The Web community recognizes that specialized SSO flows deserve more privacy-preserving APIs. FedCM is a new W3C proposal designed to:

  • Isolate Cross-Site Requests: Let Identity Providers (IdPs) perform minimal, permissioned exchanges—without third-party cookie use.
  • Standardize Prompts: Federated login APIs prompt users for at most one consent per merchant–IdP pair, with a well-defined scope.
  • Reduce Tracking Footprint: Only the deciding parties (site + IdP) share context; other trackers are excluded.

iBrowe eagerly anticipates final FedCM drafts. In the meantime, our purpose-specific “Google Sign-In” permission brings FedCM-like privacy guarantees to you today.
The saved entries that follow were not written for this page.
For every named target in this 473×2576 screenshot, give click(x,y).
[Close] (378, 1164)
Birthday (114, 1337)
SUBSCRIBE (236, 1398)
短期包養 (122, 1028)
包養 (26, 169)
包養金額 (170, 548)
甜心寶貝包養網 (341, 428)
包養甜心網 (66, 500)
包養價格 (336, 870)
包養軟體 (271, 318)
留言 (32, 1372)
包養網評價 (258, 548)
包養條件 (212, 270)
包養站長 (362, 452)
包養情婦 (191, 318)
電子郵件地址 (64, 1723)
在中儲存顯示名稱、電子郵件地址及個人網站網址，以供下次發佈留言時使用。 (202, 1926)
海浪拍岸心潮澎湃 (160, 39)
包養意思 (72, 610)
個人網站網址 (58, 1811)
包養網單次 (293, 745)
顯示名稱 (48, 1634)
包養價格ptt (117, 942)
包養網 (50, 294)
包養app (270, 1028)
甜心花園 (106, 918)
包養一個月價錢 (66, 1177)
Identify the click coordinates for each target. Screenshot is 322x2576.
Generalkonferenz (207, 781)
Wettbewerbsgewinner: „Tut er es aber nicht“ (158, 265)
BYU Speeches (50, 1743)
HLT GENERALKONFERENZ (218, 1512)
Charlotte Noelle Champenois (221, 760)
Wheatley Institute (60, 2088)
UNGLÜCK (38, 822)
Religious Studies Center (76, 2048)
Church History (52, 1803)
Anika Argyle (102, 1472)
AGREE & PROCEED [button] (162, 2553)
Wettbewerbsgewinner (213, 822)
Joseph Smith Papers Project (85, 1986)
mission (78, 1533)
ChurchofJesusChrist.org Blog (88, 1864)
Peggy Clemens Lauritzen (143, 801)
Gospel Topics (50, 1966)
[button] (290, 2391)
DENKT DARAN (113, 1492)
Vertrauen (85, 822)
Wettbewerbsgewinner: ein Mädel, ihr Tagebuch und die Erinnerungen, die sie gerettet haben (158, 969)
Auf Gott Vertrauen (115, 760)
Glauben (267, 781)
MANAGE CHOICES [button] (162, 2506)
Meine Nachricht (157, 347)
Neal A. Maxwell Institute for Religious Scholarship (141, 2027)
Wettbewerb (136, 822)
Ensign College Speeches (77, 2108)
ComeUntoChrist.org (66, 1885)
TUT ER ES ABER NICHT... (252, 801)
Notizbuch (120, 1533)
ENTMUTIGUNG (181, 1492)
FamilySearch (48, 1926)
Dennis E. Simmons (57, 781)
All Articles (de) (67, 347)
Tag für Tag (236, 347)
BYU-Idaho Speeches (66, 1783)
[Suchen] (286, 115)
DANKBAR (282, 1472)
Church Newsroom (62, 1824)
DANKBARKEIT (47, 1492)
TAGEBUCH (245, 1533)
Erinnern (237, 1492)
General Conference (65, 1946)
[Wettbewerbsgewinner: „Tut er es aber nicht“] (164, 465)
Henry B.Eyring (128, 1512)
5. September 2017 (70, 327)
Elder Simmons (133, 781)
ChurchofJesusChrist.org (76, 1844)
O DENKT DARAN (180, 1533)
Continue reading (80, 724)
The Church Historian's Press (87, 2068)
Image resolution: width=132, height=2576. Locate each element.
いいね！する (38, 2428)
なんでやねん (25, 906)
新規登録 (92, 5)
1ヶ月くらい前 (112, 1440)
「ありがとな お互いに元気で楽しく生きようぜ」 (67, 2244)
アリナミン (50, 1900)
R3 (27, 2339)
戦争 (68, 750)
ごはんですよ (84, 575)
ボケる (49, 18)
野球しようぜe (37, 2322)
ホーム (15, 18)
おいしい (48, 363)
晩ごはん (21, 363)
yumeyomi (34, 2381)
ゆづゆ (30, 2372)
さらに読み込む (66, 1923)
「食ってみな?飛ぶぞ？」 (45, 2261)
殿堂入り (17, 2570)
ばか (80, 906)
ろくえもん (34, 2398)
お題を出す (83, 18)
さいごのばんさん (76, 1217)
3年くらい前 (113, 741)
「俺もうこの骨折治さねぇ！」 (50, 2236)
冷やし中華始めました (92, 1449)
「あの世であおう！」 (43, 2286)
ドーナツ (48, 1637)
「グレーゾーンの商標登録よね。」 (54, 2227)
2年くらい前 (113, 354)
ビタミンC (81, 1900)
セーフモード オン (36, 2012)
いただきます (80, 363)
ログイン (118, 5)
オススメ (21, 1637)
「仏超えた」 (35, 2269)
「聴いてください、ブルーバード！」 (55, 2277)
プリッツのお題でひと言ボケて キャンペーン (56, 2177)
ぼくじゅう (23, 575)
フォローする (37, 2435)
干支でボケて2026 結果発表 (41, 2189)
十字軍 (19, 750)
🔧 7. Managing Your Google Sign-In Permissions

  • View/Prioritize Permissions: Navigate to ibrowe://settings/permissionsGoogle Sign-In.
    • Revoke “Allow Always” choices per website.
    • Reset all “Allow Once” history by closing active tabs.
  • Global Defaults: In ibrowe://settings/shields, you can disable “Google Sign-In Permissions” entirely—restoring a global deny. 🚫

🎉 8. Conclusion

With iBrowe 1.51’s “Google Sign-In” permission, you control when Google’s OAuth cookies flow—no more blanket exceptions or confusing generic prompts. This precise, purpose-driven approach prevents unwanted cross-site tracking, preserves SSO convenience, and requires user consent per tab. By retrofitting modern privacy controls onto a legacy Web API, iBrowe continues to lead in user-first, privacy-preserving browsing. Update today on Desktop or Android (iOS support coming soon) to experience more secure, granular Google Sign-In controls.